Rufio the Rufous Hummingbird













It was early September and we were eating dinner and Forest was in his usual eat a bite-turn around to look outside mode and he said he spotted a hummingbird that was red. We figured he had just seen the ruby part of a ruby-throated and didn’t think much about it. The next morning I was working upstairs and had a glimpse of the now dead mimosa tree that the hummingbirds always love to perch on and saw something rust colored. It sat there long enough for me to realize Forest really did mean a completely red bird, not just a throat. Chris was out in the field somewhere and I took some bad phone photos and sent it off to him because I wasn’t familiar with many hummingbirds.
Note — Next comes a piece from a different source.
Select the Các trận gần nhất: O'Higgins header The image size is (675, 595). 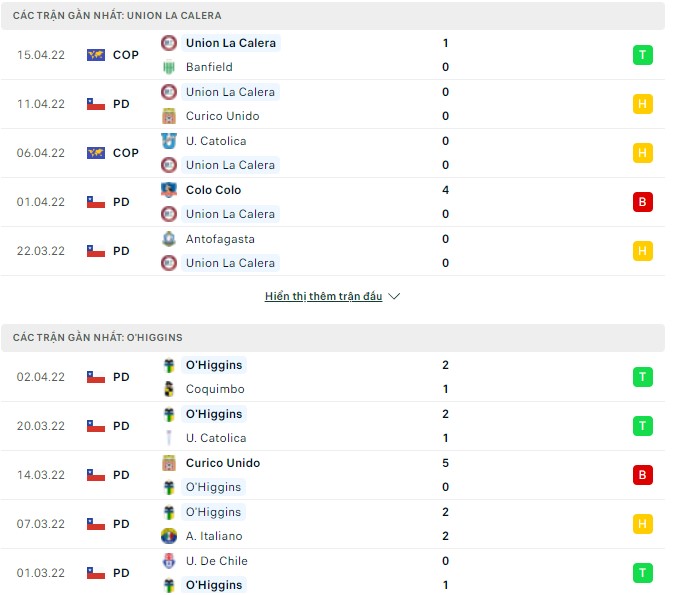(98, 338)
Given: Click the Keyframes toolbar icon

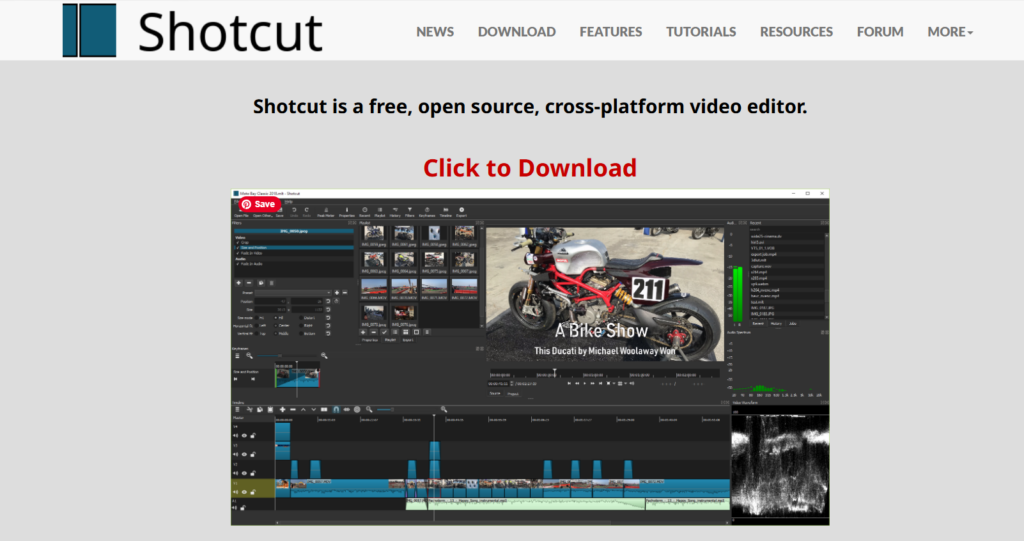Looking at the screenshot, I should [x=427, y=212].
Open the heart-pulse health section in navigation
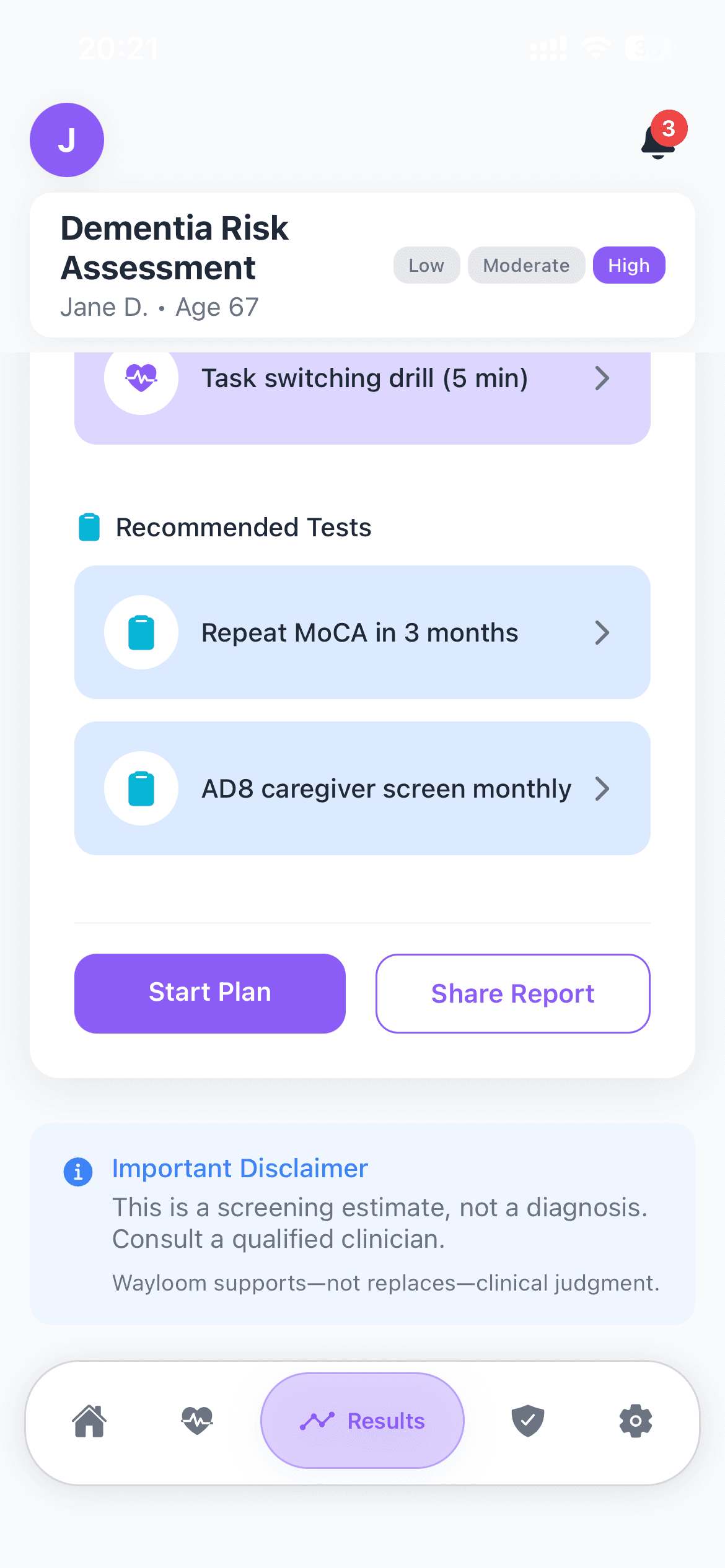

He mentioned it could be a rufous and after I got a better photo and sent it to him he agreed. So did iNaturalist once I ran a rough photo through there! What a great change for hummingbird migration season!

It was easy to identify one of the birds because of the wayward feather on the back of his neck and we ended up calling him Rufio. He had a friend (and sometimes enemy because they would run each other off from the feeders) along with the ruby-throateds that came through and stuck around for several weeks. I haven’t seen them in a week or two so they must have moved on further south to somewhere warmer.

I hope we get to see them again next year, even if it isn’t our particular friend Rufio.


  • shoreacres

    Neat! I put up a couple of feeders this year, and got some birds, but I haven’t been able to get any photos of them that were more than a blurry tail feather. I don’t have the patience for it, for one thing. Sitting around waiting for them to show up isn’t on my to-do list. And, when the do arrive, they only stay a few seconds before buzzing off to the cypress trees they like to perch in. Maybe next year — they seem to have disappeared at this point. I’m assuming they moved on with our north winds.